2) 'Rather, the effects of chaperone overexpression have been shown in some cases to be independent of their catalytic function (Carmichael et al., 2000, Chai et al., 1999, Jana et al., 2000, Park et al., 2014)'. This statement is a little misleading as in several cases the effect has been shown to depend on catalytic function (e.g. Cushman-Nick et al. 2013 PLoS Genet.)

Again, we apologize for the confusion. Our statement was meant to only refer to the citations listed (hence the “some”), but we can see how this narrow discussion of the literature can lead to confusion. Rather than expand to include the Cushman-Nick study, which incidentally shows that overexpression of Hsp104 promotes amyloid formation by MJD rather than clearance of existing amyloid, we have deleted this sentence.

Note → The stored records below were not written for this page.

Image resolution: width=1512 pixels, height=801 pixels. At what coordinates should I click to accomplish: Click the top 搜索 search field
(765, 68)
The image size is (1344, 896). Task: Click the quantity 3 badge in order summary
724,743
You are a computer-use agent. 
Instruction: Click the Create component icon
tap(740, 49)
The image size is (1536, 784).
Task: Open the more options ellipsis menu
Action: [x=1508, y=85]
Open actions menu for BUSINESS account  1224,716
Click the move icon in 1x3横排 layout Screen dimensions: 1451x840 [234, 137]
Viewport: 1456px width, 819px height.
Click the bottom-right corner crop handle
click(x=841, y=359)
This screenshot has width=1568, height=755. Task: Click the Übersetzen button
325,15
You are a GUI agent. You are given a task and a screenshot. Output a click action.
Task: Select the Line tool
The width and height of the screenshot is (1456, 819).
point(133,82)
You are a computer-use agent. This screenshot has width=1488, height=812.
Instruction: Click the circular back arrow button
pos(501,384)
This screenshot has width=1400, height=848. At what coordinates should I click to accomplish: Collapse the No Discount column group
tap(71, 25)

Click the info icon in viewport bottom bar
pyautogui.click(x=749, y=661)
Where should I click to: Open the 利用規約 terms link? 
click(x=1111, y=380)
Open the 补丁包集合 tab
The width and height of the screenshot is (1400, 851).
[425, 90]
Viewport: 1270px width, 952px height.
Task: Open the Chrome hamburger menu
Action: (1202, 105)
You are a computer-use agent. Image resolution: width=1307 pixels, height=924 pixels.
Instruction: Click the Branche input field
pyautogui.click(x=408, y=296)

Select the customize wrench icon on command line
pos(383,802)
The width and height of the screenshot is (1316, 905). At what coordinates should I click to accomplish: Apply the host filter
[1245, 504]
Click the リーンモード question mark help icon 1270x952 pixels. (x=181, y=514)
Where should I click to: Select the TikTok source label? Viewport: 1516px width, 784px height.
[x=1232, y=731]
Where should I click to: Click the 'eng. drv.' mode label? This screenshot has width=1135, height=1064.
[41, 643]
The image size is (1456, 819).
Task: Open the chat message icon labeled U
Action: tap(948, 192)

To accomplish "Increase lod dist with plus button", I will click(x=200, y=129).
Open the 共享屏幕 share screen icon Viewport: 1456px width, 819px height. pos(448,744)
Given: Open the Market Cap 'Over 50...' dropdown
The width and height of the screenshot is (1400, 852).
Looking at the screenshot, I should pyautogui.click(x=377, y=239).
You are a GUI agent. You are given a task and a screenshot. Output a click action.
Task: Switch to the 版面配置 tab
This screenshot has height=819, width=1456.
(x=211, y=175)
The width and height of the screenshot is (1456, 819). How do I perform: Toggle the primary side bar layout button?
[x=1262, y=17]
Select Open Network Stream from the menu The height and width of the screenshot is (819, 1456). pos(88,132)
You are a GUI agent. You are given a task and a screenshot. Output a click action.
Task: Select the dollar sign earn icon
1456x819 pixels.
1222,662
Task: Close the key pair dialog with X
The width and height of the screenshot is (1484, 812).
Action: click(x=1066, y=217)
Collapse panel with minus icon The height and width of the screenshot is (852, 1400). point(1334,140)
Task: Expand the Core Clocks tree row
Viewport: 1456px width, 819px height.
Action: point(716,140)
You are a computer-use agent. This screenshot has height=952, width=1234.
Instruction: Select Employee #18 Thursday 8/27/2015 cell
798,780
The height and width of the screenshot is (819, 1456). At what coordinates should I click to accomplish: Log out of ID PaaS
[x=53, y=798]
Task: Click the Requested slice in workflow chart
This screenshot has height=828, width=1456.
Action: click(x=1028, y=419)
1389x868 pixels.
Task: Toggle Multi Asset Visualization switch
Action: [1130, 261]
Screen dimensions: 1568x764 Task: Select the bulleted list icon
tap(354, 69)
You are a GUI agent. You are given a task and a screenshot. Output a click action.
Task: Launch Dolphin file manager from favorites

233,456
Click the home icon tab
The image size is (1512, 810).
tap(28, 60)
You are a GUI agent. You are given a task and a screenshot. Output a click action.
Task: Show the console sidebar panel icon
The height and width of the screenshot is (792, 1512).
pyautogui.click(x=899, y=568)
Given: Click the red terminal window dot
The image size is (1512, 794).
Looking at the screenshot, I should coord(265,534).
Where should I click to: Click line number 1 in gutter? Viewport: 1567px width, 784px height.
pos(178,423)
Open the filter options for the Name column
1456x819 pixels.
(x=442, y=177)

3) 'Extracts from C. elegans and mammalian tissues and cell lines similarly promote amyloid solubilization (Cohen et al., 53 2006, Murray et al., 2010).' This statement should also be revised since Murray et al. subsequently published (Protein Sci. 2013 Nov;22(11):1531-41.) that 'our interpretation of the kinetic fibril disaggregation assay data previously reported in Bieschke et al., Protein Sci 2009;18:2231-2241 and Murray et al., Protein Sci 2010;19:836-846 is invalid when used as evidence for a disaggregase activity.'

We thank the reviewer for pointing us to the Murray et al. 2013 manuscript. We have removed the previous references to disaggregase activity in metazoan extracts.